- _TASK_
Transcribe the lines below without changes, starting at the line containing "Where should I click to: Open" and ending at the line containing "pyautogui.click(x=278, y=609)", with both of those lines included.

[Dataset entries]
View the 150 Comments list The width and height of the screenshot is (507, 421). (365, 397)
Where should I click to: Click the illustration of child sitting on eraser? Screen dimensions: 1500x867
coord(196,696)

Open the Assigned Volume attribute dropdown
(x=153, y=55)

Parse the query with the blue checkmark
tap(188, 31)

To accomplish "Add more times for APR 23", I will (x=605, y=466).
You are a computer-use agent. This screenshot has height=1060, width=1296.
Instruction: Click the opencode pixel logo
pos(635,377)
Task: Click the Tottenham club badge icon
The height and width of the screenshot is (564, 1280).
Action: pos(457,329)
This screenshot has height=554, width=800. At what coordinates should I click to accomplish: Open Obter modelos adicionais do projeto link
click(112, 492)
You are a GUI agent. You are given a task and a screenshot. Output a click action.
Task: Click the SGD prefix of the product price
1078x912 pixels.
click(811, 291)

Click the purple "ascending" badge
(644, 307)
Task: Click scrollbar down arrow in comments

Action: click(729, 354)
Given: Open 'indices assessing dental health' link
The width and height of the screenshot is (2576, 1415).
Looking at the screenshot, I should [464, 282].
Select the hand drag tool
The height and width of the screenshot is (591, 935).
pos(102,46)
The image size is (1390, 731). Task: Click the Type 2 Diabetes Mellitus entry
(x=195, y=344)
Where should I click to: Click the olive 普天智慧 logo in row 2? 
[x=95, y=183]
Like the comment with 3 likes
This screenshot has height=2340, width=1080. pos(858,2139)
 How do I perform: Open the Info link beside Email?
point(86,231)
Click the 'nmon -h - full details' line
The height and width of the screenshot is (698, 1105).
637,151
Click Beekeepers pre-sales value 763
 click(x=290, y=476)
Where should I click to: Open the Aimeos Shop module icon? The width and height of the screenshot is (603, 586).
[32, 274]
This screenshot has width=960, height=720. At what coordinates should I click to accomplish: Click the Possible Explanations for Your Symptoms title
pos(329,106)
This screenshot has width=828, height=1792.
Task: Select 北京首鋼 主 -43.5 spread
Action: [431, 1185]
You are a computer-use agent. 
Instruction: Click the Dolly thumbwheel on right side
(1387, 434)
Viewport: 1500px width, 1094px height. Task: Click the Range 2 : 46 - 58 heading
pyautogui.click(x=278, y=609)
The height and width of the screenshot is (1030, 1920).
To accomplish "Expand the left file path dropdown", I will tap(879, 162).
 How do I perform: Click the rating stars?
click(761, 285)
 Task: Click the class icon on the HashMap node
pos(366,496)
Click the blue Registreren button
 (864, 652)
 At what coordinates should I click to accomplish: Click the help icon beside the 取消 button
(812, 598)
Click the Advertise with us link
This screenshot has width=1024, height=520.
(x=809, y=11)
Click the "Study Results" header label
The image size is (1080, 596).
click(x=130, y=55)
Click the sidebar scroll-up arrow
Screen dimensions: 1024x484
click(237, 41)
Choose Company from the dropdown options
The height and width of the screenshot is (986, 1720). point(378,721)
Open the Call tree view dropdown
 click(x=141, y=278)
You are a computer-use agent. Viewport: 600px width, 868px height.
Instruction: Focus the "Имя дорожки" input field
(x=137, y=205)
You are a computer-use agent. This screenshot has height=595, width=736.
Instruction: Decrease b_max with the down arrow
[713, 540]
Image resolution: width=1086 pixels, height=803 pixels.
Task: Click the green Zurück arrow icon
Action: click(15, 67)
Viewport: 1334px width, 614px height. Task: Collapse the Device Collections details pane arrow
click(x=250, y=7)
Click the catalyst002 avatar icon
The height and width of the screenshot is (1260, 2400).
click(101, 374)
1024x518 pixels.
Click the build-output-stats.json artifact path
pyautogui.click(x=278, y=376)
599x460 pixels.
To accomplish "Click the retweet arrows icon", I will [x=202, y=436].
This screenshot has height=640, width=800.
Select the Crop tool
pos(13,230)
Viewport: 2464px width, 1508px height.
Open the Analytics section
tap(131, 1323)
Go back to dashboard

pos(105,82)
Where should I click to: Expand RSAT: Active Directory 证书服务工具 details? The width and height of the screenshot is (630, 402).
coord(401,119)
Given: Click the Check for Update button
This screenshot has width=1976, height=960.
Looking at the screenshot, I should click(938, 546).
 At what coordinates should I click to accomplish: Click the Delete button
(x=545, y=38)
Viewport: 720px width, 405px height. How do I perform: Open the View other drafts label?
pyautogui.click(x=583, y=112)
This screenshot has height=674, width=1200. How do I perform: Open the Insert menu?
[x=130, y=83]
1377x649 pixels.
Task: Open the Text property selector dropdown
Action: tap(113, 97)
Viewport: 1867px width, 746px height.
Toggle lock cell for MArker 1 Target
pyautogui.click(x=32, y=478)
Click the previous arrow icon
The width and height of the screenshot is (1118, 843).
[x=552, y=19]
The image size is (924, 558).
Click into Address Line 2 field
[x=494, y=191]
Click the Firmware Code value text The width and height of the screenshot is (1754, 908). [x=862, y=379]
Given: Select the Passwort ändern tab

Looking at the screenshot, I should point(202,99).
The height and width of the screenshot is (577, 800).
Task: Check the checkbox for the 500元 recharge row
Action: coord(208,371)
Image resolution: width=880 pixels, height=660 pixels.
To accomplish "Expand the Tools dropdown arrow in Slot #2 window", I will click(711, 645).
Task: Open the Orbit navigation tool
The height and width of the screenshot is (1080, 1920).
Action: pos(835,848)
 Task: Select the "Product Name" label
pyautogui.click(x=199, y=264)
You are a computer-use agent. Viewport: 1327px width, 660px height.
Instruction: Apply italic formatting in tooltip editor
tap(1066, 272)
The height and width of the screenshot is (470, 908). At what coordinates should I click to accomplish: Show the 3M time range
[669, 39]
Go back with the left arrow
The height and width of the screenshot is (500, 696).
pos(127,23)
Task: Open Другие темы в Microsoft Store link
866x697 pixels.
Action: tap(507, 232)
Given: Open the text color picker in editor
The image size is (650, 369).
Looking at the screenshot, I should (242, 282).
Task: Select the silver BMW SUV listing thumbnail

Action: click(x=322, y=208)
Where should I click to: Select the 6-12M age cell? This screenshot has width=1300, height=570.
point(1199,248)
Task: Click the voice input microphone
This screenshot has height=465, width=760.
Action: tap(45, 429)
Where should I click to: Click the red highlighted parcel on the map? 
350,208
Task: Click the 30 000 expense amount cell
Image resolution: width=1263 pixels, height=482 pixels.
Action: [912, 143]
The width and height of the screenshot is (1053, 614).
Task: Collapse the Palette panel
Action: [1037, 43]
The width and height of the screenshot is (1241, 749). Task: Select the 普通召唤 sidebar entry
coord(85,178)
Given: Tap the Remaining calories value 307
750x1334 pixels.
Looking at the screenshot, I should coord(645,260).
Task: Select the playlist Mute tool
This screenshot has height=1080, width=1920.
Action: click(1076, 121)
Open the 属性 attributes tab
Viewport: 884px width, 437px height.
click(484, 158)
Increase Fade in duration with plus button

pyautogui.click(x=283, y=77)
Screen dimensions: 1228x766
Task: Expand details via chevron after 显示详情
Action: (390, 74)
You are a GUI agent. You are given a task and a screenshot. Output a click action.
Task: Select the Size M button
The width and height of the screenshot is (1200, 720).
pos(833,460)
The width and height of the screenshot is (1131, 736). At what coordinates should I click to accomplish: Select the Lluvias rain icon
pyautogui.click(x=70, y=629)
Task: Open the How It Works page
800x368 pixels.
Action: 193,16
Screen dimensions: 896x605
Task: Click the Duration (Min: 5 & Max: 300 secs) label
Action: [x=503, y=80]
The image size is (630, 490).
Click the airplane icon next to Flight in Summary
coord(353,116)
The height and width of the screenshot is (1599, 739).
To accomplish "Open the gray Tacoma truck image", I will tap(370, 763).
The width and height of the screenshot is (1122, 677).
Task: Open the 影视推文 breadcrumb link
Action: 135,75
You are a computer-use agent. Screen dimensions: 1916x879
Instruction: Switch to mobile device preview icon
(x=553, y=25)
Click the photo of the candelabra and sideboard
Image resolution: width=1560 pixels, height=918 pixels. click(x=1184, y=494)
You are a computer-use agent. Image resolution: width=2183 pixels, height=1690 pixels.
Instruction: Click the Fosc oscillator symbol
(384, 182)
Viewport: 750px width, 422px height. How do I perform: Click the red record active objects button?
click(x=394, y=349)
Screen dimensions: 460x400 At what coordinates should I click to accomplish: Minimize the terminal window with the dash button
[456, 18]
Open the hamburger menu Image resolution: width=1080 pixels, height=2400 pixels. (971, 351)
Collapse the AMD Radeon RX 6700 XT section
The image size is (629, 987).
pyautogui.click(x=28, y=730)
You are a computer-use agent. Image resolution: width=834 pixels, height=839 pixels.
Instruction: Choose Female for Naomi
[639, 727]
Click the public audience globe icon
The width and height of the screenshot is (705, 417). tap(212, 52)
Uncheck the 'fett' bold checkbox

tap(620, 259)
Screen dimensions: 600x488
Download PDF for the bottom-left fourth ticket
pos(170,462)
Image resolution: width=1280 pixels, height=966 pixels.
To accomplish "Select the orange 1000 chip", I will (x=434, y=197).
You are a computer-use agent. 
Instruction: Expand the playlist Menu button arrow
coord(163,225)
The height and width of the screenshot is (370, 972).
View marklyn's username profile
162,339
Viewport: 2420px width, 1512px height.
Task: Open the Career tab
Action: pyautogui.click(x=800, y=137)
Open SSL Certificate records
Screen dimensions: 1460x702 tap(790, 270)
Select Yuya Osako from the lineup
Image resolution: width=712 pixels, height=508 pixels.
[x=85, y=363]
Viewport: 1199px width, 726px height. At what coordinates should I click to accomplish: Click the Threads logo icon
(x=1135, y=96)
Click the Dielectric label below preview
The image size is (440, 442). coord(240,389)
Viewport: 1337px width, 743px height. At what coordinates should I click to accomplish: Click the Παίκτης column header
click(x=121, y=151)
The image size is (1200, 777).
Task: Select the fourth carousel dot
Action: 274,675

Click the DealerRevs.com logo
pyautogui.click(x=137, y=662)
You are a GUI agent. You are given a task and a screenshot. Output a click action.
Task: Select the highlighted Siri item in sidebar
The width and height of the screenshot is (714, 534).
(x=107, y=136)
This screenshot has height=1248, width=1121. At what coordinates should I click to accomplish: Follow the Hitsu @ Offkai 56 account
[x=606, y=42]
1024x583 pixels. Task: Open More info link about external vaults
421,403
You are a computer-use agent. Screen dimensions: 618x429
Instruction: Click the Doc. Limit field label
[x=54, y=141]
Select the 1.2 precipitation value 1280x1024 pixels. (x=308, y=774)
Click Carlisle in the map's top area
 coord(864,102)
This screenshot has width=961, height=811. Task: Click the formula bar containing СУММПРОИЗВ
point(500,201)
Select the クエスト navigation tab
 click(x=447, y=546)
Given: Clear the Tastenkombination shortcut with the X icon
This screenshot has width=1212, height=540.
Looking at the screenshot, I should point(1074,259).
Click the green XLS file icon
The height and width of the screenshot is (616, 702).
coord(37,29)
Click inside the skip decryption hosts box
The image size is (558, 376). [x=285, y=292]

- _OUTPUT FOR THIS EXERCISE_
Where should I click to: Open the Aimeos Shop module icon? The width and height of the screenshot is (603, 586).
[32, 274]
This screenshot has width=960, height=720. At what coordinates should I click to accomplish: Click the Possible Explanations for Your Symptoms title
pos(329,106)
This screenshot has width=828, height=1792.
Task: Select 北京首鋼 主 -43.5 spread
Action: [431, 1185]
You are a computer-use agent. 
Instruction: Click the Dolly thumbwheel on right side
(1387, 434)
Viewport: 1500px width, 1094px height. Task: Click the Range 2 : 46 - 58 heading
pyautogui.click(x=278, y=609)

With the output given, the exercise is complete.